Honestly, Sid...I'm sure I've passed up many a nasty post directed at me or about me...I mean, I champion the same two pianists over and over and am as hard headed as they come. I truly don't know how I haven't been the recipient of more attacks as it is! I don't question it, however. It's fine by me as confrontation is not something I fundamentally enjoy. I saw one about you and your posts supposedly getting weirder and weirder recently...I then went back and read your post thoroughly and agreed with you completely. I don't know. We're all different. We're bound to butt heads eventually; it's how you go about handling it that counts and you, sir, are a gentleman.


----------



## amfortas (Jun 15, 2011)

TrazomGangflow said:


> I don't mind the jokes but I think a comedy forum is a great idea. Make a separate forum for all the jokes.


Not sure how well that would work in practice.

"That brings a funny thought to mind . . . D'OH! . . . OK, wait . . . hold on a minute . . . "


----------



## Sid James (Feb 7, 2009)

kv466 said:


> Mr. James, I do believe I like this side of you! I'm compelled to start some beef with you so I'll have to be watching over my back. I wanna see this Sid more often...me likey.


It was quite a rant, and often when I do that, I go back and heavily edit it in like 5 or so minutes, or before I log off for a session here. I am very impulsive, more here on TC than in reality, probably.

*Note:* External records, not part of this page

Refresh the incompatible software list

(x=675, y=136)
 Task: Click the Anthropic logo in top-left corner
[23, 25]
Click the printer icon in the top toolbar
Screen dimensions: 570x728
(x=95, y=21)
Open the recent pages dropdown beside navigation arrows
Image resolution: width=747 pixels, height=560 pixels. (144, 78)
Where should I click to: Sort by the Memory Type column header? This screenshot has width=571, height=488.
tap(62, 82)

I went a bit overboard but I just am aiming to get over it & basically stick to the less controversial threads. Eg. current listening, my favourite here, as well as composer or musical topic specific threads. That might stop me from ranting.

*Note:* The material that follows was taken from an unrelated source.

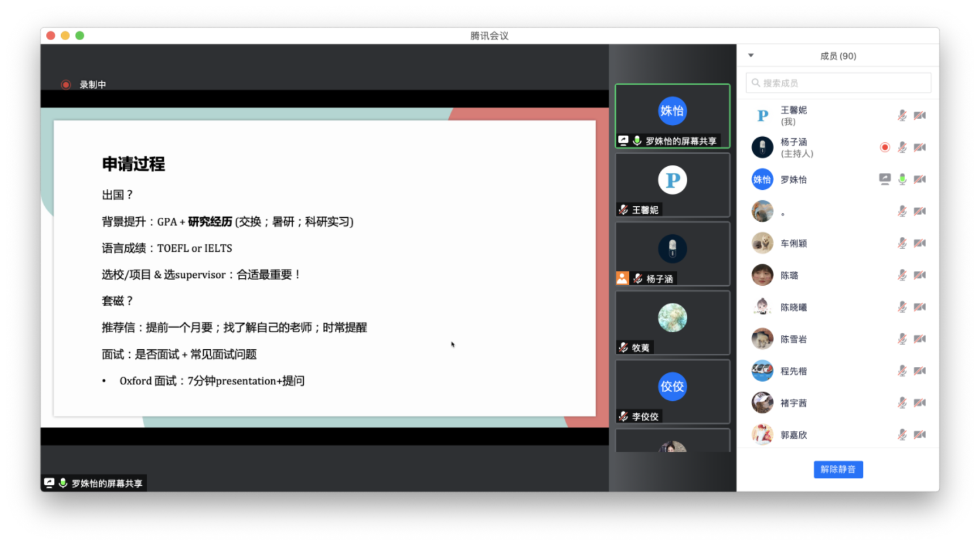Viewport: 980px width, 546px height.
Task: Collapse the 成员 (90) panel triangle
Action: coord(751,56)
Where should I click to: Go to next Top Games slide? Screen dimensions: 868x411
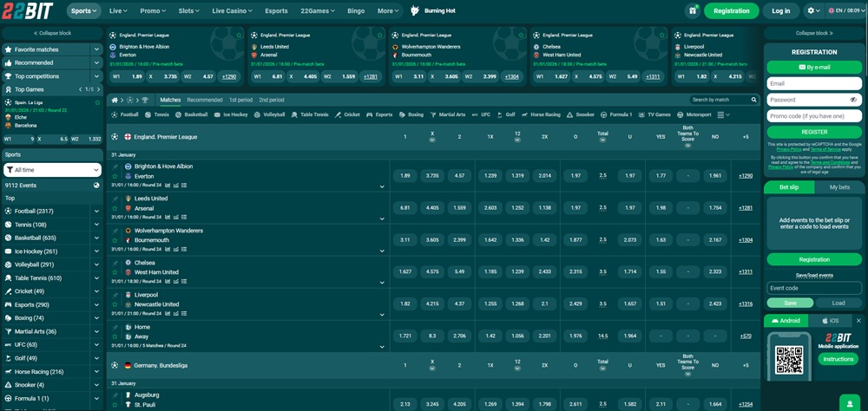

Basically I hate extremists of any hue, musical, political, you name it. I hate ideologues. Most of all I hate calcified jurassics who think music, society, or whatever, should be back in the stone age, anything more recent than that is rubbish, etc. I think it's these people who are rubbish, quite frankly, they are cactus in my book...


----------



## violadude (May 2, 2011)

Sid James said:


> It was quite a rant, and often when I do that, I go back and heavily edit it in like 5 or so minutes, or before I log off for a session here. I am very impulsive, more here on TC than in reality, probably.
> 
> I went a bit overboard but I just am aiming to get over it & basically stick to the less controversial threads. Eg. current listening, my favourite here, as well as composer or musical topic specific threads. That might stop me from ranting.
> 
> Basically I hate extremists of any hue, musical, political, you name it. I hate ideologues. Most of all I hate calcified jurassics who think music, society, or whatever, should be back in the stone age, anything more recent than that is rubbish, etc. I think it's these people who are rubbish, quite frankly, they are cactus in my book...

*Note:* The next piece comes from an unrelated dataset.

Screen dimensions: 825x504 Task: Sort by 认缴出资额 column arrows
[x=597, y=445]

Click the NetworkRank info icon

I agree, Sid. The Currently listening thread is becoming my favorite too. No bias or complaints or head butting, just music.


----------



## HarpsichordConcerto (Jan 1, 2010)

Dodecaplex said:


> Absolutely ingenious, sir. Voltaire would be jealous of how profoundly witty you are.


Thanks. 

How's the music of Sebastian de Albero (1722-1756) going for you? Any progress? Are you a piano student?


----------



## Dodecaplex (Oct 14, 2011)

HarpsichordConcerto said:


> Thanks.
> 
> How's the music of Sebastian de Albero (1722-1756) going for you? Any progress? Are you a piano student?


You're welcome. 

I still haven't explored his music that much as I've been quite lazy these last few days. But who knows, maybe he'll turn out to be the greatest genius in the history of music that no one has heard of.

And yes, I am.

Edit: I think I'm being manipulated here . . .


----------



## starthrower (Dec 11, 2010)

Just for the record, I'm not a fan of fart/silly jokes. I was being a bit sarcastic in response to the accusation of seriousness in the community forum threads. But since Harpsy took the unintended bait as an opportunity to slam Xenakis, I had to counter with something. OK, that's all. Carry on with whatever...


----------



## Sid James (Feb 7, 2009)

^^& I'd add, that these people, they put down what the consensus says are amongst the most significant composers of post-1945 period. Eg. Cage, Xenakis, Stockhausen, whoever takes their fancy, basically. & yet they listen to, amongst other things, really obscure wig composers that nobody much cares about. So who's being elitist, snobbish, and highbrow? Is it me listening to some of the big names of post 1945 or these jurassic "critics" who listen to names from the Baroque, etc. that hardly anybody knows about or cares for, even many musicians would scratch their heads at these names, they are basically only of interest to hard-core fans of the wigs, etc. The cpo label is replete with these, I've bought a few of the more modern era obscure composers on that label, and basically it's been a waste of money, even with these things on special, these guys tend to be the definition of rehash, bar maybe a few things...


----------



## Dodecaplex (Oct 14, 2011)

^ What if someone enjoyed _both_ the wigs and the post '45s?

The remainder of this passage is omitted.